The NSW government, through key agriculture agencies, is supporting landholders impacted by mice by providing "on the ground advice on how best to manage the pest", the NSW Department of Primary Industries (DPI) reports.
But as the Orana region continues to be overrun with the rodents, agriculture minister Adam Marshall is remaining tight-lipped about whether it would subsidise the cost of baits and if he would declare the outbreak a plague.
The NSW government is facing growing calls to support growers and rural communities who are bearing the brunt of the problem affecting large parts of western NSW.
Peak body NSW Farmers last week said the escalating plague was decimating crops, destroying stored hay and invading silos, sheds and homes.
It sought urgent action from the government to provide more control options and provide a rebate on rodenticide products or a subsidy for baiting, saying control was "costly".
Barwon MP Roy Butler also renewed his call for the government to recognise the growing issue of mice and their impact on towns, agriculture, businesses and people's well-being, and to subsidise the cost of baiting.
NSW Health last week confirmed three patients or residents had been bitten by mice in Orana region facilities, while one Dubbo man reported of catching at least 500 mice at his property in one night.
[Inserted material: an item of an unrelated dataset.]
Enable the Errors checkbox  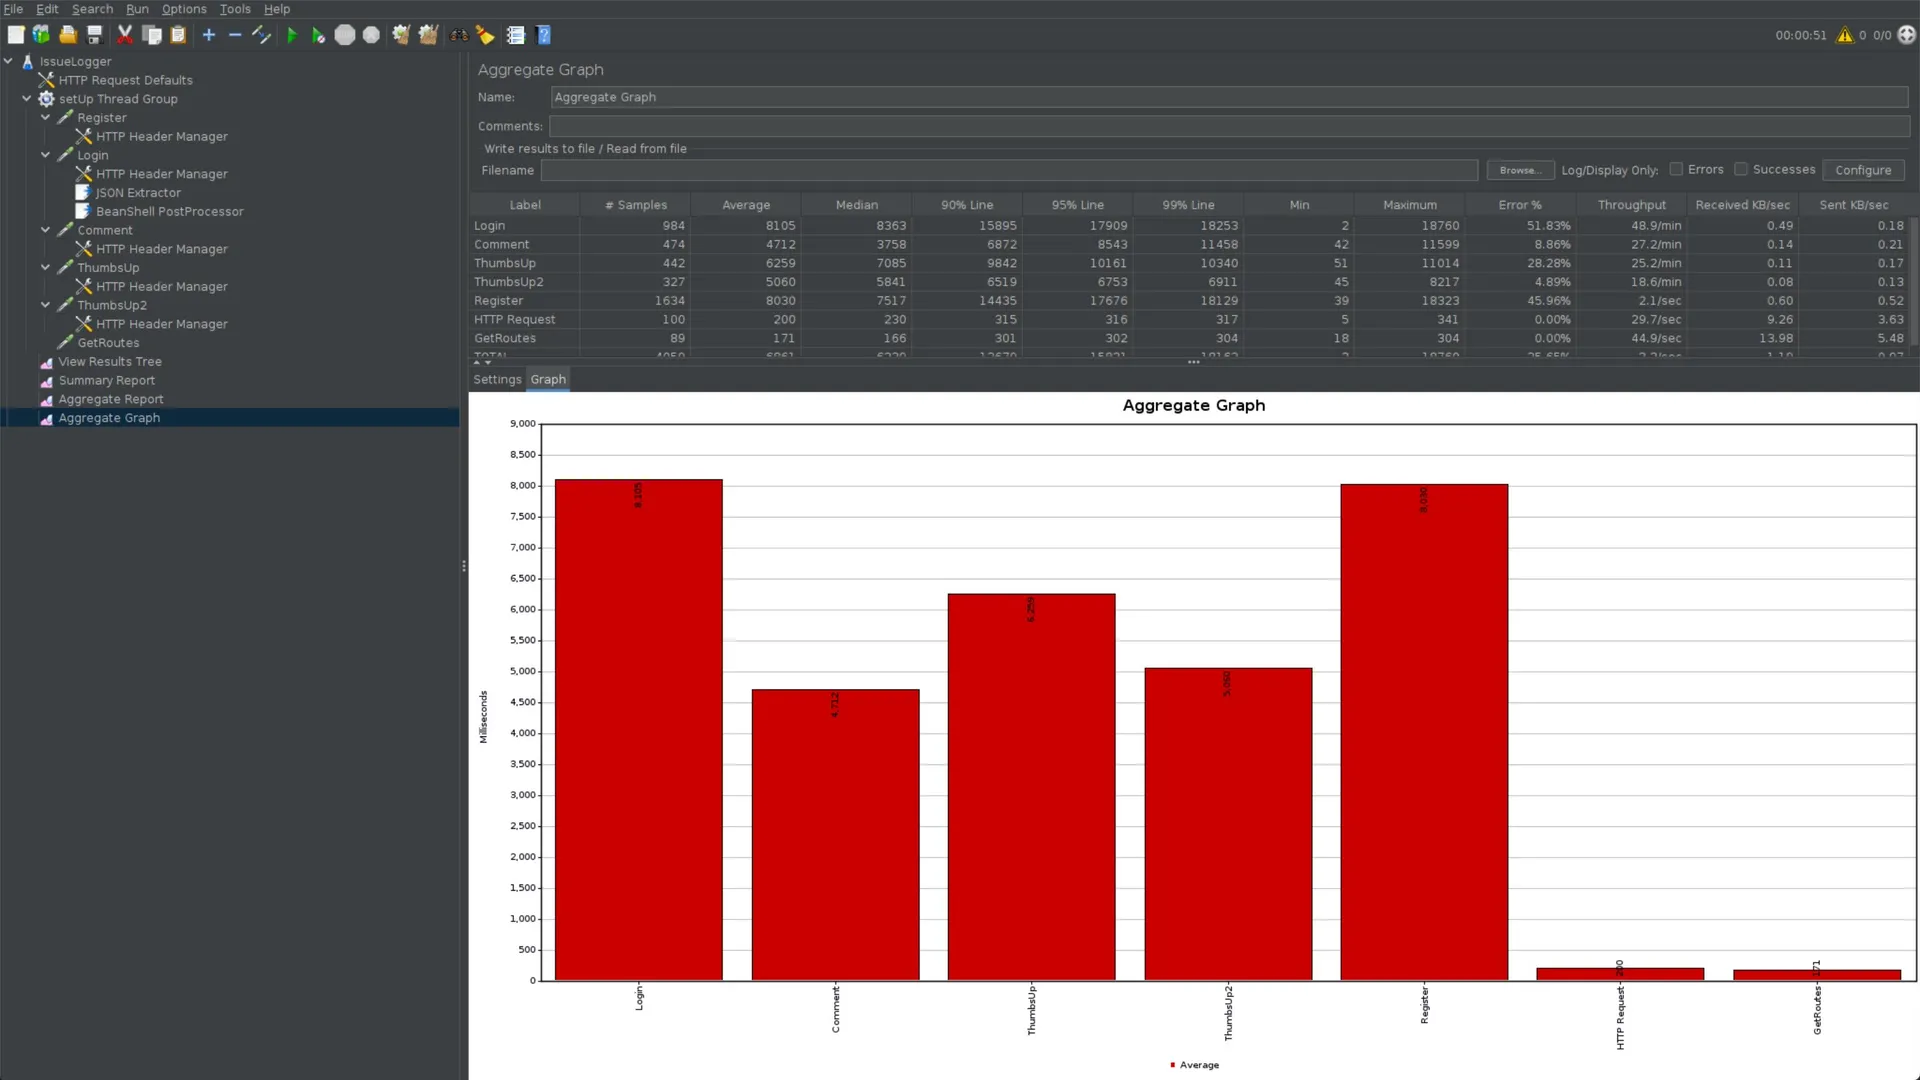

The Daily Liberal sent questions asking if Mr Marshall would move to declare the mouse outbreak a plague and if not, then why, and also if the government would provide a bait subsidy, as NSW Farmers was calling for.
On Friday a statement was received from the NSW DPI.
"The most effective management strategy for landholders continues to be reducing the availability of food and shelter for mice in combination with pesticide bait control," a DPI spokesperson said.
"The baits are widely available through local rural supply outlets.
"The NSW government, through the NSW Department of Primary Industries and Local Land Services, is supporting landholders through the provision of on the ground advice on how best to manage this pest.
"Resources are also available from GRDC, CSIRO and local agronomists on how to manage the pest in-crop.
"The support being offered by the NSW government is consistent with other states."